En realidad, Ibarrola dijo exactamente lo que dijo. “Prefiero fregar escaleras” pertenece a una vieja familia de frases hechas –“Prefiero quitar m… en las alcantarillas”, “prefiero barrer las calles”, “prefiero pegar ladrillos”, etc.– con las que ciertas personas, que evidentemente nunca se han visto en tales tesituras, describen lo más bajo, infortunado o penoso a lo que están dispuestas a caer en la pirámide social con tal de no sacrificar sus pretendidamente nobles principios. Si a mí alguien me hace un ofrecimiento indeseable, no se me ocurriría espetarle como una Juana de Arco dispuesta a la inmolación que prefiero realizar un trabajo digno, duro y mal pagado, sino que lo mandaría sin mayores aspavientos al carajo. Lo que debería hacer, y seguro hará, Ibarrola es pasar como buena demócrata a la oposición, en la que no sé si ganará 100.00 euros, pero seguramente mucho más que alguien que friega escaleras.
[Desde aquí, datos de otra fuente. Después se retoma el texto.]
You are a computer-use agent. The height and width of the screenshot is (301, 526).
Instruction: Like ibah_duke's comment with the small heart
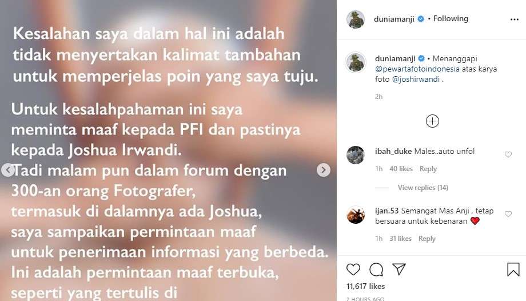pos(508,155)
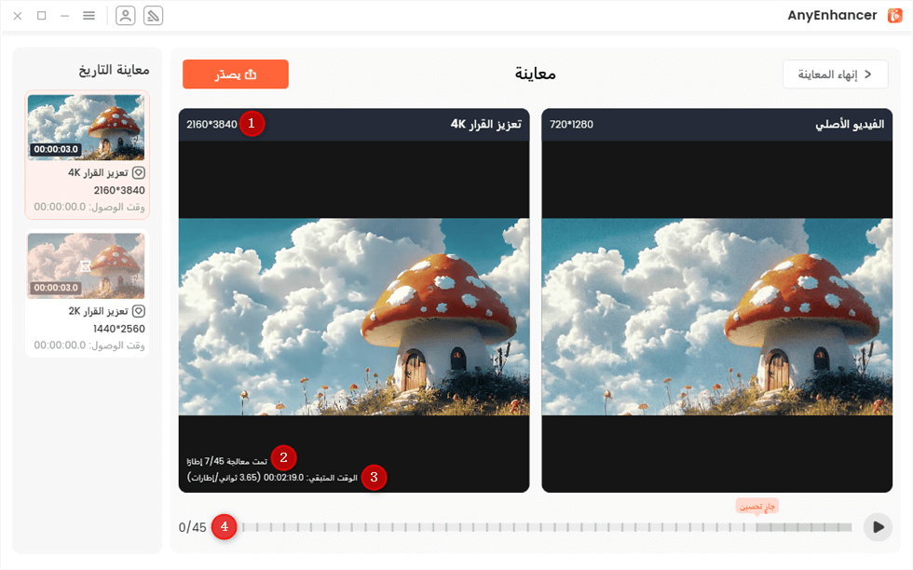The width and height of the screenshot is (913, 570).
Task: Click the 2K enhancement model icon in history
Action: (139, 311)
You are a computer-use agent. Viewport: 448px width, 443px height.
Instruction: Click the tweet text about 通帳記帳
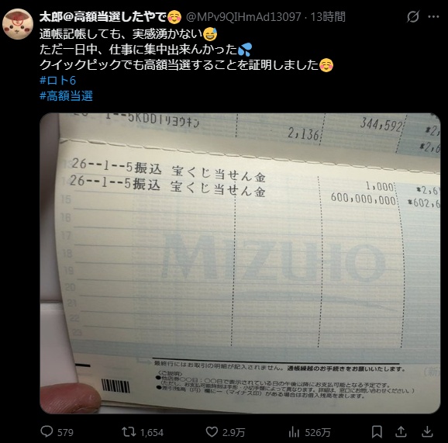(186, 50)
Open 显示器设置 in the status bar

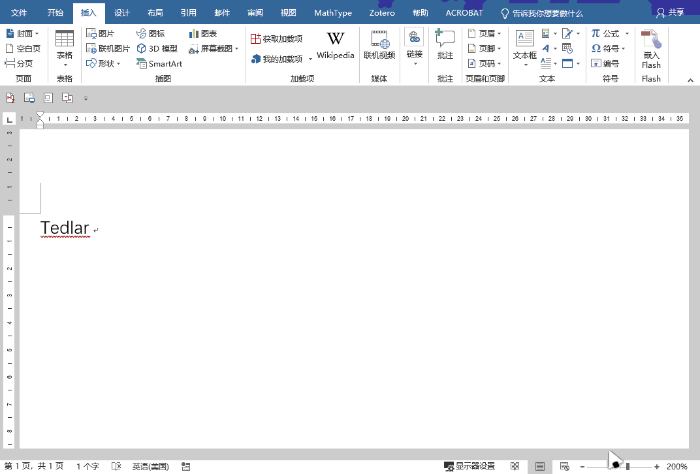[469, 466]
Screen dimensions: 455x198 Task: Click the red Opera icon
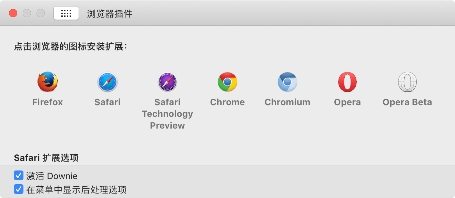347,82
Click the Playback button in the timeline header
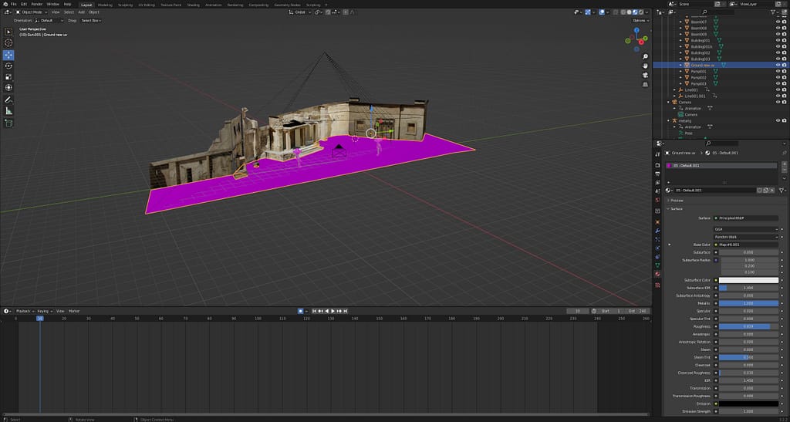This screenshot has width=790, height=422. tap(23, 311)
Suelo ser reacio a clasificar los trabajos como “dignos” o “indignos”, pues con esas categorizaciones se puede acabar incurriendo en consideraciones de tipo moral. De lo que tengo plena certeza es de que hay trabajos mucho más duros que otros. Peor pagados que otros. Menos respetados socialmente que otros. Hemos construido una sociedad en la que se valora de manera desproporcionada lo que se entiende como “éxito” y en la que se miran con menosprecio cientos, miles, de trabajos sin los cuales no funcionaría la comunidad y se iría al garete todo el engranaje que sostiene el estado de bienestar (o lo que va quedando de él). Sin duda, alguien tiene que limpiar escaleras. O barrer las calles. O mantener las alcantarillas. De lo que se trata, aunque parezca utópico, es de que sean oficios mucho mejor remunerados, que se realicen en condiciones laborales amables y, sobre todo, que la sociedad en su conjunto adquiera la conciencia de que todos los trabajos edificantes merecen igual respeto, lo que exigiría un cambio radical de paradigma en nuestra forma de entender la vida en común. Yo no sé qué ha hecho a lo largo de su carrera política Cristina Ibarrola por las sufridas limpiadoras –y limpiadores– de escaleras con quienes estaría dispuesta a compartir destino con tal de no renunciar a sus principios; sí sé lo que ha hecho su partido hermano, el PP, en los territorios donde gobierna: ha aumentado la desigualdad social, ha desmembrado la sanidad pública, ha convertido los colegios públicos en guetos para la población más desfavorecida privilegiando la educación concertada y privada.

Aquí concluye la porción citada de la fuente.